Source: Beef Cattle Research Council
Project Title: Nutritional Strategies to Optimize Protein Value of Feeding Ethanol By-Products to Beef Cattle
Researchers: Wenzhu Yang, Ph.D. firstname.lastname@example.org Wenzhu Yang, Ph.D. and Karen Beauchemin, Ph.D. (AAFC Lethbridge)
Optimizing protein formulation in the diet of growing beef cattle is one of the most effective and practical methods of improving feed conversion efficiency and growth performance. Many protein feeds are commercially available for cattle, including soybean meal, canola meal and distillers’ grains (DG). Canola meal is a common protein feed in western Canada and its production is expected to increase. However, canola meal protein is degraded more readily in the rumen.
DG derived from ethanol plants is used in beef cattle diets depending on its availability and price relative to the cost of cereal grains. Chemical composition and feeding value of DG vary with grain source and milling process. In the U.S., ethanol is produced mainly from corn. In western Canada, ethanol is also produced from wheat. In conventional milling, the entire kernel is subjected to fermentation. In fractionation milling, corn kernels are physically separated into bran (mainly fiber), germ (oil) and endosperm (mainly starch, with some protein and oil), and only the endosperm fraction is fermented. The process used affects the chemical composition of the DG. Fractional DG generally has higher protein, lower fat and lower fiber contents than does conventional DG (lower protein, higher fat, higher fiber). This may also affect the growth performance of cattle.
- rumen degradability of protein from DG varying in grain source (corn and wheat) and milling process (traditional vs. fractionation);
- flows of microbial protein, bypass protein and amino acid (AA) supply to the small intestine, and digestibility of bypass protein and AA in the intestine; and
- growth performance and feed efficiency of backgrounded beef cattle
What They Did:
Four protein feeds (canola meal, wheat DG, corn DG and fractional corn DG) were evaluated in three experiments.
Experiment 1 studied rumen breakdown AA quality of the four proteins. Bags containing the four different protein sources were put into the rumens of three ruminally cannulated beef heifers fed 60% silage and 40% barley. The bags were removed after 0, 2, 4, 6, 12, 16, 24, and 48 hours to compare the extent and rate of protein degradation in the rumen. Lab tests were used to determine the AA composition of the rumen undegradable or “bypass” protein that remained in the bags at the 16 hour mark.
Experiment 2 used five heifers with cannulas in both the rumen and the intestine to study protein digestibility. Each heifer was fed 60% silage and 40% barley grain, plus one of four supplements (canola meal, wheat DG, corn DG, fractional corn DG) providing 14% crude protein, compared to a control diet (no supplement; 12% crude protein). The diets were changed every 21 days so that each diet was fed to each heifer. Feed intake, rumen pH, and intestinal protein and AA digestibility were measured.
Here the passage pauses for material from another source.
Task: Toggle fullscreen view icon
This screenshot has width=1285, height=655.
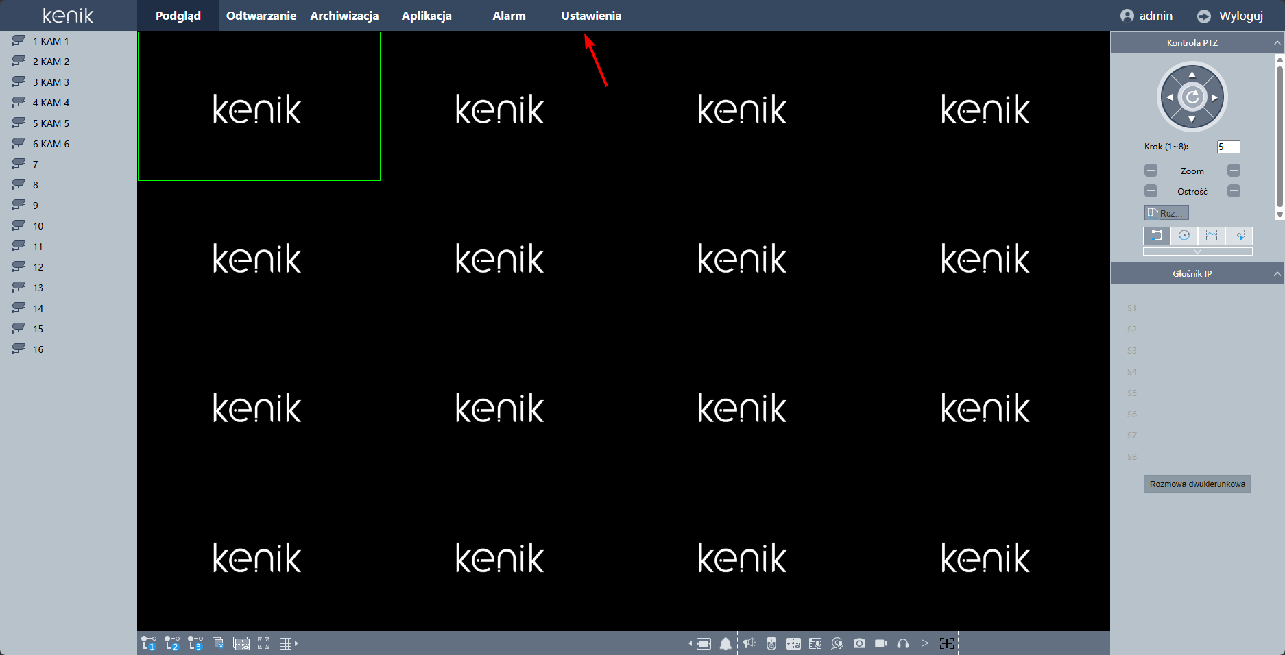Action: (x=264, y=643)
Experiment 3 compared how different protein sources affect the growth performance of backgrounded feedlot steers. Two hundred crossbred steers (initial weight 274 kg) were grouped into 20 outdoor pens (n = 10 steers/pen). The twenty pens were allotted randomly to the same five diets fed in the second experiment. Feed intake, body weight, daily gain, and feed efficiency were measured during a 120-day feeding period.
What They Learned:
Experiment 1: Bypass protein from conventional corn DG and wheat DG provide similar amounts of absorbable total AA to the intestine, but corn DG provides more absorbable essential AA than wheat DG. Fractional corn is a good source of bypass protein, but it is less digestible than protein from conventional corn DG and wheat DG.
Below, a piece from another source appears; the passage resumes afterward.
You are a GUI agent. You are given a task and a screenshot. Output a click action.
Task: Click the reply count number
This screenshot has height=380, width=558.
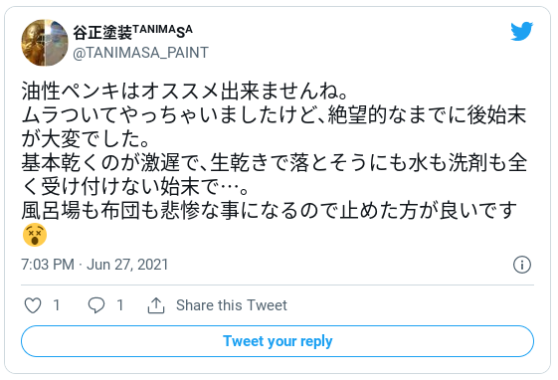point(120,305)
Experiment 2: Increasing the protein level from 12% (control) to 14% (canola meal, wheat DG, corn DG or fractional corn DG) in barley-based backgrounding diets increased intake by 12%, and nutrient flow into the intestine by 14%. This indicates that several protein ingredients can be used effectively in the diets fed to backgrounded cattle to provide more nutrients to animals. Supplementing wheat DG and fractional corn DG in backgrounding diets delivered greater amount of protein and AA at the small intestine compared to canola meal and corn DG.
Experiment 3: Compared to the 12% protein control diet, the backgrounding diets containing corn DG and fractional corn DG improved growth rate by 9% and feed efficiency by 8%. Canola meal improved growth rate by 13% and feed efficiency by 6%, and wheat improved growth rate by 5% and feed efficiency by 2%.
What it means:
Protein supplement feeds increase feed intake, rumen microbial protein production and nutrient flow to the small intestine. This increases protein and carbohydrate availability to growing cattle and improves the growth performance of backgrounded steers.
The chemical composition, rumen degradability of protein, AA profiles and intestinal absorption vary among different protein supplements. This affects the growth performance of backgrounded cattle. Not all protein supplements are the same. Differences in nutrient composition, potential impacts on animal performance, availability and price all need to be considered when selecting protein supplements for feeder cattle.